Pesquisa de texto completo com Milvus
Com o lançamento do Milvus 2.5, a Pesquisa de Texto Completo permite que os utilizadores pesquisem eficazmente texto com base em palavras-chave ou frases, fornecendo poderosas capacidades de recuperação de texto. Esta caraterística aumenta a precisão da pesquisa e pode ser combinada com a recuperação baseada em incorporação para pesquisa híbrida, permitindo resultados semânticos e baseados em palavras-chave numa única consulta. Neste bloco de notas, mostraremos a utilização básica da pesquisa de texto completo no Milvus.
Preparação
Descarregar o conjunto de dados
O seguinte comando irá descarregar os dados de exemplo utilizados na demonstração original do Anthropic.

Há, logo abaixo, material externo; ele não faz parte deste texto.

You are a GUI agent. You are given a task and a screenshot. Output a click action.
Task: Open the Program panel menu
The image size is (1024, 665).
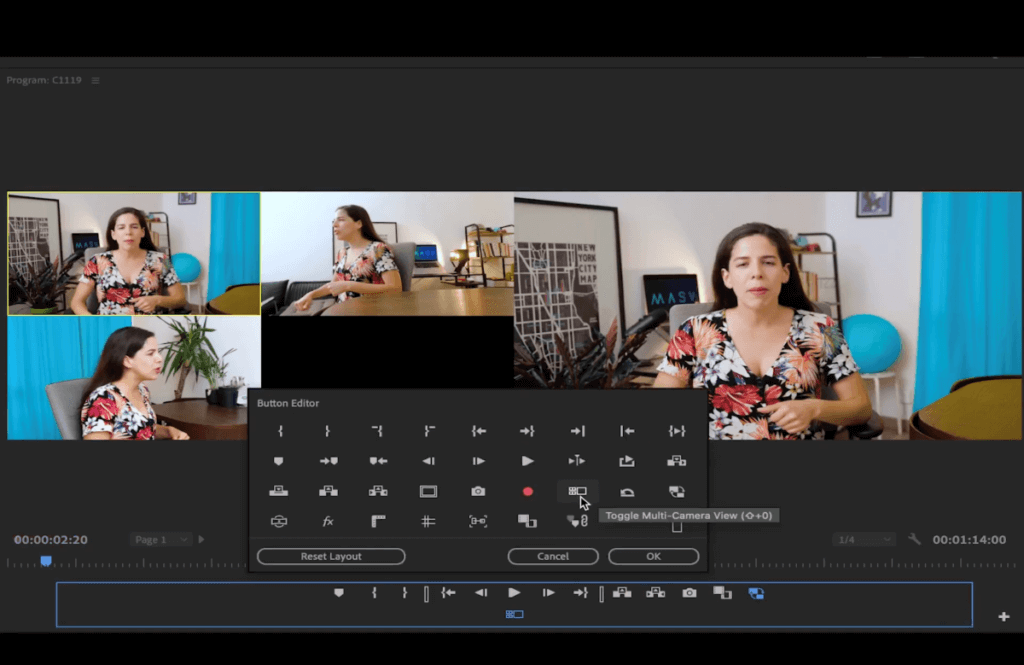tap(95, 80)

$ wget https://raw.githubusercontent.com/anthropics/anthropic-cookbook/refs/heads/main/skills/contextual-embeddings/data/codebase_chunks.json
$ wget https://raw.githubusercontent.com/anthropics/anthropic-cookbook/refs/heads/main/skills/contextual-embeddings/data/evaluation_set.jsonl
Instalar o Milvus 2.5
Consulte o guia de instalação oficial para mais pormenores.
Instalar o PyMilvus
Execute o seguinte comando para instalar o PyMilvus:
pip install "pymilvus[model]" -U
Definir o Retriever
import json
from pymilvus import (
MilvusClient,
DataType,
Function,
FunctionType,
AnnSearchRequest,
RRFRanker,
)
from pymilvus.model.hybrid import BGEM3EmbeddingFunction
class HybridRetriever:
def __init__(self, uri, collection_name="hybrid", dense_embedding_function=None):
self.uri = uri
self.collection_name = collection_name
self.embedding_function = dense_embedding_function
self.use_reranker = True
self.use_sparse = True
self.client = MilvusClient(uri=uri)
def build_collection(self):
if isinstance(self.embedding_function.dim, dict):
dense_dim = self.embedding_function.dim["dense"]
else:
dense_dim = self.embedding_function.dim
tokenizer_params = {
"tokenizer": "standard",
"filter": [
"lowercase",
{
"type": "length",
"max": 200,
},
{"type": "stemmer", "language": "english"},
{
"type": "stop",
"stop_words": [
"a",
"an",
"and",
"are",
"as",
"at",
"be",
"but",
"by",
"for",
"if",
"in",
"into",
"is",
"it",
"no",
"not",
"of",
"on",
"or",
"such",
"that",
"the",
"their",
"then",
"there",
"these",
"they",
"this",
"to",
"was",
"will",
"with",
],
},
],
}
schema = MilvusClient.create_schema()
schema.add_field(
field_name="pk",
datatype=DataType.VARCHAR,
is_primary=True,
auto_id=True,
max_length=100,
)
schema.add_field(
field_name="content",
datatype=DataType.VARCHAR,
max_length=65535,
analyzer_params=tokenizer_params,
enable_match=True,
enable_analyzer=True,
)
schema.add_field(
field_name="sparse_vector", datatype=DataType.SPARSE_FLOAT_VECTOR
)
schema.add_field(
field_name="dense_vector", datatype=DataType.FLOAT_VECTOR, dim=dense_dim
)
schema.add_field(
field_name="original_uuid", datatype=DataType.VARCHAR, max_length=128
)
schema.add_field(field_name="doc_id", datatype=DataType.VARCHAR, max_length=64)
schema.add_field(
field_name="chunk_id", datatype=DataType.VARCHAR, max_length=64
),
schema.add_field(field_name="original_index", datatype=DataType.INT32)
functions = Function(
name="bm25",
function_type=FunctionType.BM25,
input_field_names=["content"],
output_field_names="sparse_vector",
)
schema.add_function(functions)
index_params = MilvusClient.prepare_index_params()
index_params.add_index(
field_name="sparse_vector",
index_type="SPARSE_INVERTED_INDEX",
metric_type="BM25",
)
index_params.add_index(
field_name="dense_vector", index_type="FLAT", metric_type="IP"
)
self.client.create_collection(
collection_name=self.collection_name,
schema=schema,
index_params=index_params,
)
def insert_data(self, chunk, metadata):
embedding = self.embedding_function([chunk])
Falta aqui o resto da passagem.